↓
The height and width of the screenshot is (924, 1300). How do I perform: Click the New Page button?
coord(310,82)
↑
↓
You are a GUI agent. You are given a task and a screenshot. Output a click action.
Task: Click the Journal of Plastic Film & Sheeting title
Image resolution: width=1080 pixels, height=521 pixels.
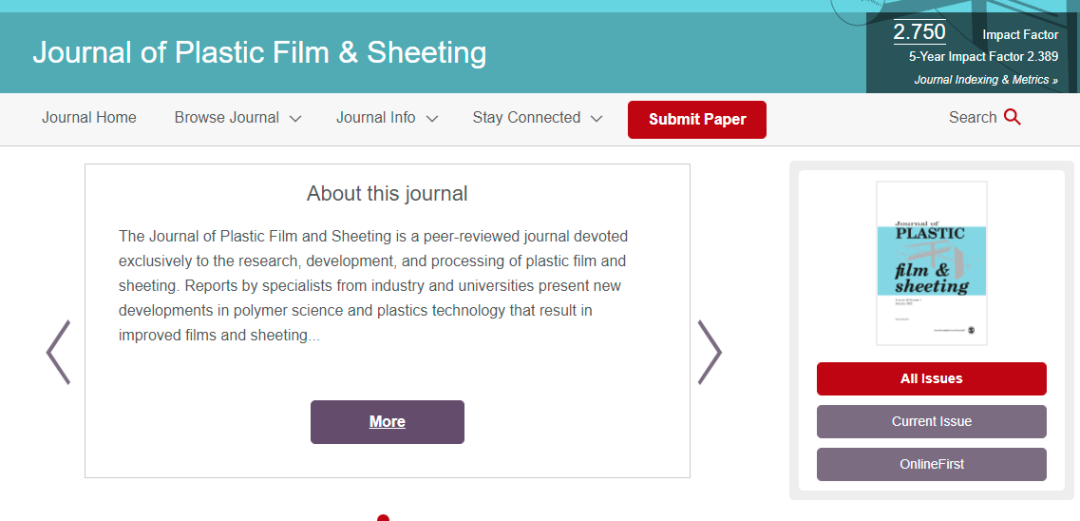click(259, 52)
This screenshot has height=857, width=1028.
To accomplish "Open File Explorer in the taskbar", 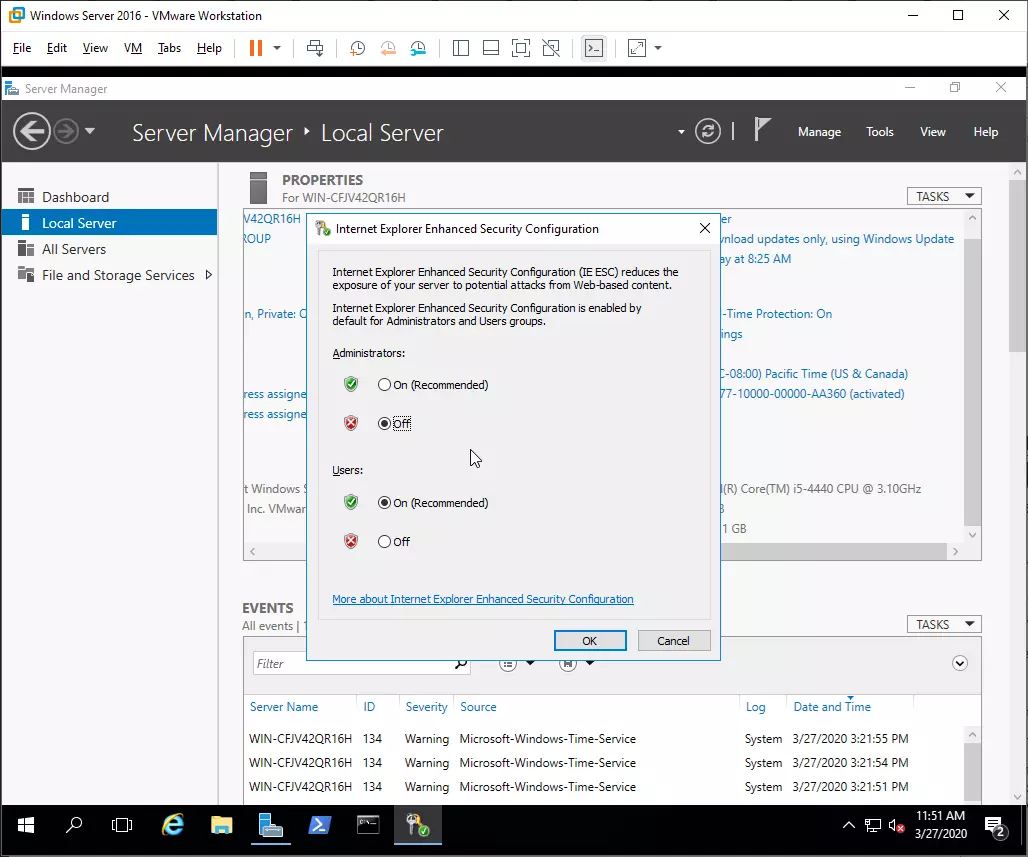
↑
◆ Work to be completed
Your answer must be the exact lines from the records above, from the one containing "Task: Click the" through the one containing "File Explorer in", both included, with every picture left out.

◆ Your response
Task: Click the Journal of Plastic Film & Sheeting title
Image resolution: width=1080 pixels, height=521 pixels.
click(259, 52)
This screenshot has height=857, width=1028.
To accomplish "Open File Explorer in the taskbar", 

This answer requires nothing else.